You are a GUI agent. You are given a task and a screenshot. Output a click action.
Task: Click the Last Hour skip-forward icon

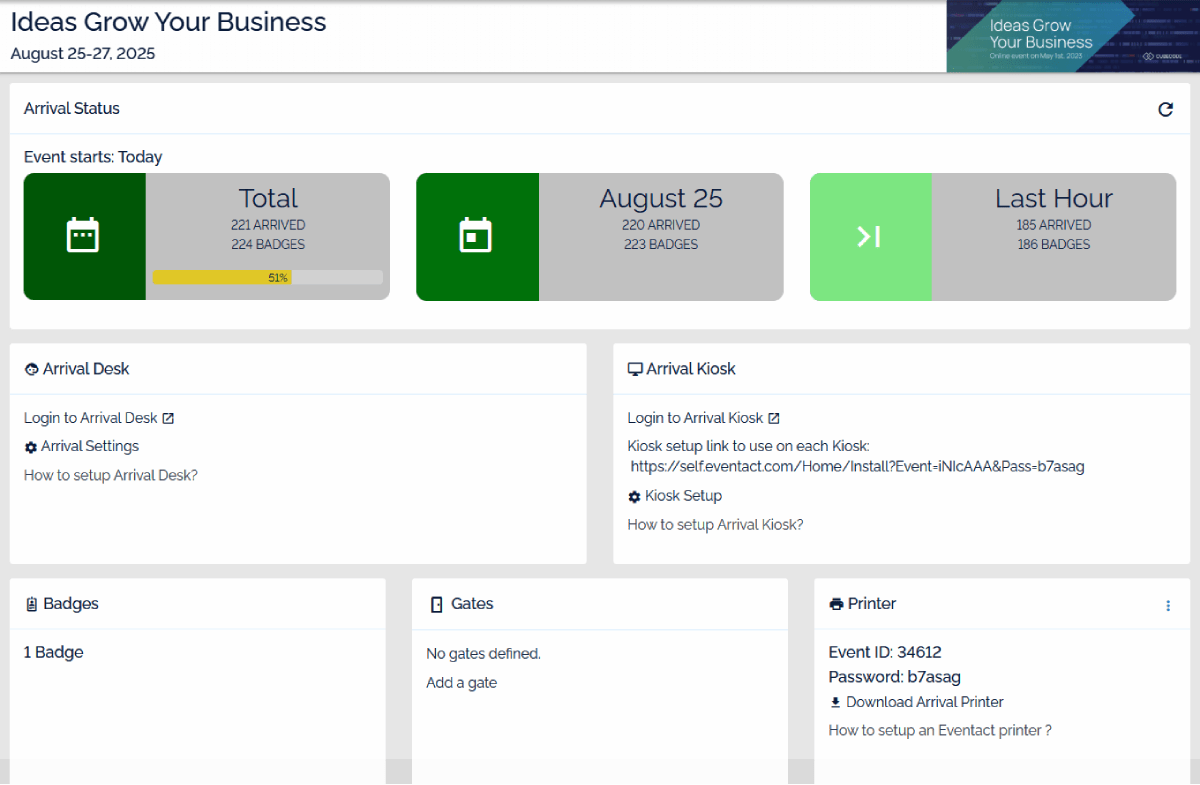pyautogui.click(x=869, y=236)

==

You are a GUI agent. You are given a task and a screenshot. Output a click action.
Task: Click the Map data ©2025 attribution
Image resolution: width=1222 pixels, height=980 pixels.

**The task:**
Print exactly the lines above from the one with "Task: Click the Map data ©2025 attribution" to the one with "Image resolution: width=1222", including both.

**Response to this exercise:**
Task: Click the Map data ©2025 attribution
Image resolution: width=1222 pixels, height=980 pixels.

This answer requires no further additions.